Les étagères à livres coulissent avec lenteur et laissent apparaître Samantha, le visage surpris, recouvert de suie et de toiles d’araignées. Elle fait quelques pas et sursaute car le passage se referme tout seul derrière elle. Elle trace dans l’air le trajet qu’elle vient de faire depuis la bouche d’aération jusqu’aux étagères, un trajet rempli de méandres et de colimaçons. Soudain, de la grille d’aération restée ouverte paraît Alan, rampant dans le conduit avec de nombreuses précautions. Pipe à la bouche, visage également couvert de suie, Il parvient au bord de la bouche et regarde attentivement dans le salon. Il plisse les yeux comme une taupe sortant de son terrier. Il n’aperçoit pas Samantha. Il s’extrait péniblement de la grille. Il est vêtu d’un gilet matelassé vert kaki style doudoune, d’un pull col roulé gris troué, ainsi que d’un vieux pantalon en velours côtelé taché recouvrant partiellement d’épaisses bottines à lacets.

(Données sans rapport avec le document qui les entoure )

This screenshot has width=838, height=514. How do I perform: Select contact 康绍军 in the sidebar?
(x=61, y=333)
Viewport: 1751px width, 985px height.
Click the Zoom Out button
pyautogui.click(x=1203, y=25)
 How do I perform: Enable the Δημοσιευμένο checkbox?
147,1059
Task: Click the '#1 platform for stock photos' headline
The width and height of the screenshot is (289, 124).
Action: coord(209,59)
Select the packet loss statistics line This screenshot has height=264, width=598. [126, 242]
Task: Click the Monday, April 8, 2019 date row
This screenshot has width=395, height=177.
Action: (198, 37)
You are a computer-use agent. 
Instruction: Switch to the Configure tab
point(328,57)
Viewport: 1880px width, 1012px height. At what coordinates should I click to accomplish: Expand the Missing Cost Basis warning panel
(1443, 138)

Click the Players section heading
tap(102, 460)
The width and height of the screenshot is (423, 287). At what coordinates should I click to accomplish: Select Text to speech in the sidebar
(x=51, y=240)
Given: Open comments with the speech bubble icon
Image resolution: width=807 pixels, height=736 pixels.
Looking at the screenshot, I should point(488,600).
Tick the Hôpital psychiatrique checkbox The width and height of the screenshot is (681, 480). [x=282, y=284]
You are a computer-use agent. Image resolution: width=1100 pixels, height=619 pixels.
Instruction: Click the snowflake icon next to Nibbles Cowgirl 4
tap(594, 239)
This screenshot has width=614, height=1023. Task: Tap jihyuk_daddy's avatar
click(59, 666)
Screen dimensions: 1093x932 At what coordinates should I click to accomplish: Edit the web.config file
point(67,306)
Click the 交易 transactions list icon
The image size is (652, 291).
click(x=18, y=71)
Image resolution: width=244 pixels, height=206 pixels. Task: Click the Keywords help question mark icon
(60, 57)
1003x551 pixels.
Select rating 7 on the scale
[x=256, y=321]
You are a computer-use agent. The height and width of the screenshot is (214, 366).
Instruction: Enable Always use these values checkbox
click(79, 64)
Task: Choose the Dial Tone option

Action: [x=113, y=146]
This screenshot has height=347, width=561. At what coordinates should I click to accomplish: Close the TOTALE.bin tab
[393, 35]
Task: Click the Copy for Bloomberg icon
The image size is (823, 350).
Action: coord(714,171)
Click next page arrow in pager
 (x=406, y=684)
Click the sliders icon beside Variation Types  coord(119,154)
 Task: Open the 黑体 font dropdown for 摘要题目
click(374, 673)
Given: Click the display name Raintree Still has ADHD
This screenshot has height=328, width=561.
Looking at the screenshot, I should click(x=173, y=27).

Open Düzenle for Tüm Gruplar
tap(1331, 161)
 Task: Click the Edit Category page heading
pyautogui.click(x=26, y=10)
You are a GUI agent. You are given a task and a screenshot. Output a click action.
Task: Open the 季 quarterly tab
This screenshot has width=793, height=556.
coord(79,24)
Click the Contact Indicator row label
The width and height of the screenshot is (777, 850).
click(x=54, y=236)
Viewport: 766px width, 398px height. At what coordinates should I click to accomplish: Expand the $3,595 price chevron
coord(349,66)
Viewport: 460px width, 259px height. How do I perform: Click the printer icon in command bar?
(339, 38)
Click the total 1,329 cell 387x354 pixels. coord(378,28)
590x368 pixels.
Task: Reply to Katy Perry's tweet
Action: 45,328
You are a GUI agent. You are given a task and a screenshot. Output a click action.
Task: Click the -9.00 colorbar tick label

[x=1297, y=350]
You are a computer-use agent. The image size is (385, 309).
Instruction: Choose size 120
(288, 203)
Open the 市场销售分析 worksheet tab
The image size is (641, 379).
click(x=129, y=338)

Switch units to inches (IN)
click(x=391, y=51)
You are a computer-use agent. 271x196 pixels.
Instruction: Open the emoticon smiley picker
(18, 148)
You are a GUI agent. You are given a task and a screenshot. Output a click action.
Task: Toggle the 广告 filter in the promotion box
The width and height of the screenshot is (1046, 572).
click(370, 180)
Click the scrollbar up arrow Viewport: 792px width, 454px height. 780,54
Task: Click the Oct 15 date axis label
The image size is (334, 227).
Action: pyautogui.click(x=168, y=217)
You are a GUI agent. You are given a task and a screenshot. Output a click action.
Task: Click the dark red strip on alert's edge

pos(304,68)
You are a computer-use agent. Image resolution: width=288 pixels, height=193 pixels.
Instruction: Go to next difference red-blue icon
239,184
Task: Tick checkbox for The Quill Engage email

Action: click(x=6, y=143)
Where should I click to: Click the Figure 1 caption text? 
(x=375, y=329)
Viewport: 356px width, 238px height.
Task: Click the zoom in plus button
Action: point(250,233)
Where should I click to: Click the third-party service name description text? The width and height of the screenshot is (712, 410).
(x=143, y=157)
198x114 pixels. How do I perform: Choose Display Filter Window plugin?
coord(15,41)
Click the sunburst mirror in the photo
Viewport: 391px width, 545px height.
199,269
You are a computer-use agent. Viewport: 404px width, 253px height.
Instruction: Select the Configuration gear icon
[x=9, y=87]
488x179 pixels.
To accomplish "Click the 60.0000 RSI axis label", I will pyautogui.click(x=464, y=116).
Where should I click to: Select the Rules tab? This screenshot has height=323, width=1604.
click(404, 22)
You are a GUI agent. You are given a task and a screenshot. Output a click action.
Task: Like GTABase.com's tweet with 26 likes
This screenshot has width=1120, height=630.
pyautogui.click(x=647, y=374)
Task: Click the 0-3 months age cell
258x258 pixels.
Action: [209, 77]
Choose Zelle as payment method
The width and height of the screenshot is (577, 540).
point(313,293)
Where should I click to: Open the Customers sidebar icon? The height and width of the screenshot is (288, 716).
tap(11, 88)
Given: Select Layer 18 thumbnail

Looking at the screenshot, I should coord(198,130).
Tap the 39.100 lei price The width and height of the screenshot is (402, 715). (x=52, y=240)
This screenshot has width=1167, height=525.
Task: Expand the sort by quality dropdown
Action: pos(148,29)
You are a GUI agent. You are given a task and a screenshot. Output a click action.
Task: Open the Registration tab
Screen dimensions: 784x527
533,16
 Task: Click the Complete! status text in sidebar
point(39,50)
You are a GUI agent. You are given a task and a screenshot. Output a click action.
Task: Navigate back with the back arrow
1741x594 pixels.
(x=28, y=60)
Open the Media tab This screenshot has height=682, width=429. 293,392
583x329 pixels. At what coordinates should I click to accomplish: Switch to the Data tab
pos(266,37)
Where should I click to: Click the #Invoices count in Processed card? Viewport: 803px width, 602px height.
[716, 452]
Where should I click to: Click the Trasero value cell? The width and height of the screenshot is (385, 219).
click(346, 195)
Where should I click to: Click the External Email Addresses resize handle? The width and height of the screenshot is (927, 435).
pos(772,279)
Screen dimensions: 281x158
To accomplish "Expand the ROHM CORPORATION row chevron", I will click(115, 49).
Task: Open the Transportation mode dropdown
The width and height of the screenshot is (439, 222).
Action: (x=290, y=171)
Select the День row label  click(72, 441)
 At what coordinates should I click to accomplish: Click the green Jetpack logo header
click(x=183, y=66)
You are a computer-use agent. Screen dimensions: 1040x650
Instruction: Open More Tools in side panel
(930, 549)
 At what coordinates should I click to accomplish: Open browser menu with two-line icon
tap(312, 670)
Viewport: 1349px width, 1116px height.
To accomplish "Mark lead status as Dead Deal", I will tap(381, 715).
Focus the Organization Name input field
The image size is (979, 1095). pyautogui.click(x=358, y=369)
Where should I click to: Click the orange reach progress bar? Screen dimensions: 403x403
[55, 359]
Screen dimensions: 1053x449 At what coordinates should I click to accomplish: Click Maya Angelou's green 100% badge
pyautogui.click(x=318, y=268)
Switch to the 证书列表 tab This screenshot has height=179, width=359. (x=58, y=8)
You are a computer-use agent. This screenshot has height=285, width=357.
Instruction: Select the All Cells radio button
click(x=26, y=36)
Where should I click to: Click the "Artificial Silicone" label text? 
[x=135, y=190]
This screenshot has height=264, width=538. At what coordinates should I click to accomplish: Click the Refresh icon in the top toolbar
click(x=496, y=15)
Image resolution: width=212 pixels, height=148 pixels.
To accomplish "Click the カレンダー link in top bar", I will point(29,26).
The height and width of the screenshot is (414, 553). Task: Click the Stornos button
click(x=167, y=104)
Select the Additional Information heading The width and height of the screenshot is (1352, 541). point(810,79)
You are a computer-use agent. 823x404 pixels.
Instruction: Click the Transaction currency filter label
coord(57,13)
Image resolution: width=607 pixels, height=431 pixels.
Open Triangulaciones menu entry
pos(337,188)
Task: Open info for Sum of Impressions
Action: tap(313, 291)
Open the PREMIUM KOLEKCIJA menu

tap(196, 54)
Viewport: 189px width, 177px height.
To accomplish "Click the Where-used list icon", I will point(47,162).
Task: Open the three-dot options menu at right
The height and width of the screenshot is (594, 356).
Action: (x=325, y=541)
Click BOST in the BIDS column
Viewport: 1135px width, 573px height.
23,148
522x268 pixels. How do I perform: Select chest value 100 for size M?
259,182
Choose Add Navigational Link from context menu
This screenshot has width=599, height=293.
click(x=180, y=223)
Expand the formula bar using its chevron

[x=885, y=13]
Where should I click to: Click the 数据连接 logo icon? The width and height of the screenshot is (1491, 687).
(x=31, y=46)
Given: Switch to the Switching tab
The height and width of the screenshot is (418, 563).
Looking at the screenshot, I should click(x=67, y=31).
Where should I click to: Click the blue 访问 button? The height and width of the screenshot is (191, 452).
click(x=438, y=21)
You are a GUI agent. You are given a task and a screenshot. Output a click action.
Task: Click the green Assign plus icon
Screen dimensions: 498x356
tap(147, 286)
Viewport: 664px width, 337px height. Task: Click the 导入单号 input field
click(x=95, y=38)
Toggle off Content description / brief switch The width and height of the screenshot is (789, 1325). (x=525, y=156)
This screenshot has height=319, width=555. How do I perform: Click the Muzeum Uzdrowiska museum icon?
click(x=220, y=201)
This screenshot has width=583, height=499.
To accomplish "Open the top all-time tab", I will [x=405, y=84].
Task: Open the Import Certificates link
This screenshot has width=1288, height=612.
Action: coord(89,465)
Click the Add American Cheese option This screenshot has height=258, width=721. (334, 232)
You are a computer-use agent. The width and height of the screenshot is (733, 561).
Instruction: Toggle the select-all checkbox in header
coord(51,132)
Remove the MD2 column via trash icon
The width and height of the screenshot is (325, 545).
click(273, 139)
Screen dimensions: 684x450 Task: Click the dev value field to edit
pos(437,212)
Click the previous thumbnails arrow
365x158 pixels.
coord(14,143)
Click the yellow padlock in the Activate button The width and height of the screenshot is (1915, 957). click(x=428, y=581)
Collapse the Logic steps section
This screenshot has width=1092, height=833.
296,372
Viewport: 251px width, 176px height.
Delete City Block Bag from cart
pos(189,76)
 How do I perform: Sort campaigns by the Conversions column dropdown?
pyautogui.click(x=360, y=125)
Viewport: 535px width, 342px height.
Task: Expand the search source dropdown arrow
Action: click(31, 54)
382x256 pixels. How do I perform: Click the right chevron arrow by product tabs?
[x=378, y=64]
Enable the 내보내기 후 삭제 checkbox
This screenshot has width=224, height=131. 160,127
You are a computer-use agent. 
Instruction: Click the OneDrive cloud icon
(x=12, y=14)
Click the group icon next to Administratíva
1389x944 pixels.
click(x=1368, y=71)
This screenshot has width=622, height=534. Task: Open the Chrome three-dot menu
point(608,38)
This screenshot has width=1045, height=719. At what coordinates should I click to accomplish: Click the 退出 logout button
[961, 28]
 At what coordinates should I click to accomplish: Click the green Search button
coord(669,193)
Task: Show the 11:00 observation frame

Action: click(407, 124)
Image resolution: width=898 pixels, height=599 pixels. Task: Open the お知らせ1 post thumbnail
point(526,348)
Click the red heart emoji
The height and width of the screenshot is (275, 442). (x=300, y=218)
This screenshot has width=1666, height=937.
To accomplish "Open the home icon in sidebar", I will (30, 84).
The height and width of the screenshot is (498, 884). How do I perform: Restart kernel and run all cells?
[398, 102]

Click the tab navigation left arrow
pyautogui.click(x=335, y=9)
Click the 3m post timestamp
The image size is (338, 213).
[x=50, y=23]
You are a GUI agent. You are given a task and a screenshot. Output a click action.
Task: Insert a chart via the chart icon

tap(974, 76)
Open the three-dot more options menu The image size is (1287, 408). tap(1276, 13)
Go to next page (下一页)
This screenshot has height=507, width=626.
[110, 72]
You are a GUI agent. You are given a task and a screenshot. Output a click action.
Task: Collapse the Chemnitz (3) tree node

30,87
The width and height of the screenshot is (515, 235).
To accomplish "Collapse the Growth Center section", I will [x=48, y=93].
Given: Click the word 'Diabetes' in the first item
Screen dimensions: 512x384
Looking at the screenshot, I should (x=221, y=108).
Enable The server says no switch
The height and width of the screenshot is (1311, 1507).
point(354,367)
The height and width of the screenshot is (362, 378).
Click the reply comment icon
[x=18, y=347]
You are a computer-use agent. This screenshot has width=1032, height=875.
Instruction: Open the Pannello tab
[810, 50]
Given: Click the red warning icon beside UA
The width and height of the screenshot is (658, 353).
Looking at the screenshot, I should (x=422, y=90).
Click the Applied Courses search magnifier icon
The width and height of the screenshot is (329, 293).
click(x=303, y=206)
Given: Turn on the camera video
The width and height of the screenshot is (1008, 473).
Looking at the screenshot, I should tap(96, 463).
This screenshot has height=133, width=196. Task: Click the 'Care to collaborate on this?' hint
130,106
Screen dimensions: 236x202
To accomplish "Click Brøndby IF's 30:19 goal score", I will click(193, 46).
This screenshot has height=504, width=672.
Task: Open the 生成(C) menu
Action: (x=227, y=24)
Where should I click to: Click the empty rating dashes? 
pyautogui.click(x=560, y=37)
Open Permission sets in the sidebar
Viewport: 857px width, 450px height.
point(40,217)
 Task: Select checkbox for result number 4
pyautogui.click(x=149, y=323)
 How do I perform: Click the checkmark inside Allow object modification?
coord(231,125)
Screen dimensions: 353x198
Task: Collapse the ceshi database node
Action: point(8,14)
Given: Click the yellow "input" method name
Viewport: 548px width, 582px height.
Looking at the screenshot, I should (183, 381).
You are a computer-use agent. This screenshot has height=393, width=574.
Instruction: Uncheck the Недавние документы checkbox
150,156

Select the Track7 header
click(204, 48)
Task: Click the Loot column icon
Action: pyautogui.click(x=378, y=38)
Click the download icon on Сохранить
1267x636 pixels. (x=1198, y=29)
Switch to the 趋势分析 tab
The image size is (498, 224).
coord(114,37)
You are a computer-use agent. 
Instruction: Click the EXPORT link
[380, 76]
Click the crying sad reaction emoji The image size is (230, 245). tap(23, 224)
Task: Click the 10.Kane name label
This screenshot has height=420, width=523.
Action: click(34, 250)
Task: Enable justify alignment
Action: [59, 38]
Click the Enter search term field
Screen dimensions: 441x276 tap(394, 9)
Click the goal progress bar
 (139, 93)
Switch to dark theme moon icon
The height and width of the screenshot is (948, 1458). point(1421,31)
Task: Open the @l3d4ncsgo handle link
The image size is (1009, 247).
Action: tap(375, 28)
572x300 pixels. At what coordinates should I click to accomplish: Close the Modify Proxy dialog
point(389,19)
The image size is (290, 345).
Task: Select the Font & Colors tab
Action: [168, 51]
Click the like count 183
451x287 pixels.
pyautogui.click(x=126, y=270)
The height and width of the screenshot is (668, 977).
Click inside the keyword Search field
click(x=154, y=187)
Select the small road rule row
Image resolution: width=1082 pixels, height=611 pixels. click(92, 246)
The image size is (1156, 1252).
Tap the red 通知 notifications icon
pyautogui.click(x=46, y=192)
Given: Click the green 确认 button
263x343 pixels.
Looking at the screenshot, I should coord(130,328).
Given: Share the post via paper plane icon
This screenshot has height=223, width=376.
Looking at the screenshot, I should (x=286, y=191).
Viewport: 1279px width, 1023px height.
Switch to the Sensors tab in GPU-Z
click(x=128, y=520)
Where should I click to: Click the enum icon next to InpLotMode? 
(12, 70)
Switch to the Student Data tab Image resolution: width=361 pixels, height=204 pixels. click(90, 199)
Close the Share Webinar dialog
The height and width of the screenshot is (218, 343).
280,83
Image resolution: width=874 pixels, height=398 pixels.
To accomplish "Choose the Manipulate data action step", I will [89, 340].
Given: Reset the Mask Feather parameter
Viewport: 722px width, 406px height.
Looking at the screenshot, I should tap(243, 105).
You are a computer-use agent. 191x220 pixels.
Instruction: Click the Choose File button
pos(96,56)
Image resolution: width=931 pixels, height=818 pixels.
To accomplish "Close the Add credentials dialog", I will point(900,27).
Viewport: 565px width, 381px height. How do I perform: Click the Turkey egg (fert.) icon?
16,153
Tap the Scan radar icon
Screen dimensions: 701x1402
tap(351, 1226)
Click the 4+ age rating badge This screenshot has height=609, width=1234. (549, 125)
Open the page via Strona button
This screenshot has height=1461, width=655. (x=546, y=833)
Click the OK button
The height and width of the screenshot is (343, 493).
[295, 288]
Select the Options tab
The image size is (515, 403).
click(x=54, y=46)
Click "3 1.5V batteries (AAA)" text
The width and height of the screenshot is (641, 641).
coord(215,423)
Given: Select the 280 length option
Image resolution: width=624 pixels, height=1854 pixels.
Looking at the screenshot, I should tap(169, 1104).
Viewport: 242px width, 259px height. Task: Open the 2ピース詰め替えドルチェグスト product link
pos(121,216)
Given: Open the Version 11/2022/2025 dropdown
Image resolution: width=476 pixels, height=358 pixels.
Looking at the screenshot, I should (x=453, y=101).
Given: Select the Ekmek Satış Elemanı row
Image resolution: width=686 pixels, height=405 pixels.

Alan, examinant la grille. Tu m’étonnes qu’on sentait un courant d’air… Qu’est-ce qui leur a pris ? (Il hausse les épaules et tape sa pipe contre la grille.)

Samantha, qui n’a pas perdu une miette de ce petit manège, sursaute : le son est celui du bruit qu’elle a entendu à plusieurs reprises. Mais une toile d’araignée lui chatouille la narine et elle éternue.

Alan—Tiens ! Je t’avais pas vue, Samantha.

Samantha, le regardant attentivement. —On se connaît ? 

Alan—J’ai appris à te connaître.

Samantha—Qui êtes-vous ?

On entend Amaury chanter : « Dansons la capucine, Y a pas de feu chez nous, y en a chez la voisine, mais ce n’est pas pour nous. Youh ! »

Alan—Merde, les historiques !

Samantha—Les historiques ?

Alan, remettant en hâte la grille d’aération en place. —Viens ! (Il prend Samantha par la manche.)

Ils disparaissent par le jardin d’hiver.

Scène 18. Amaury, Diane.

Amaury paraît de l’extérieur, il a la mine réjouie.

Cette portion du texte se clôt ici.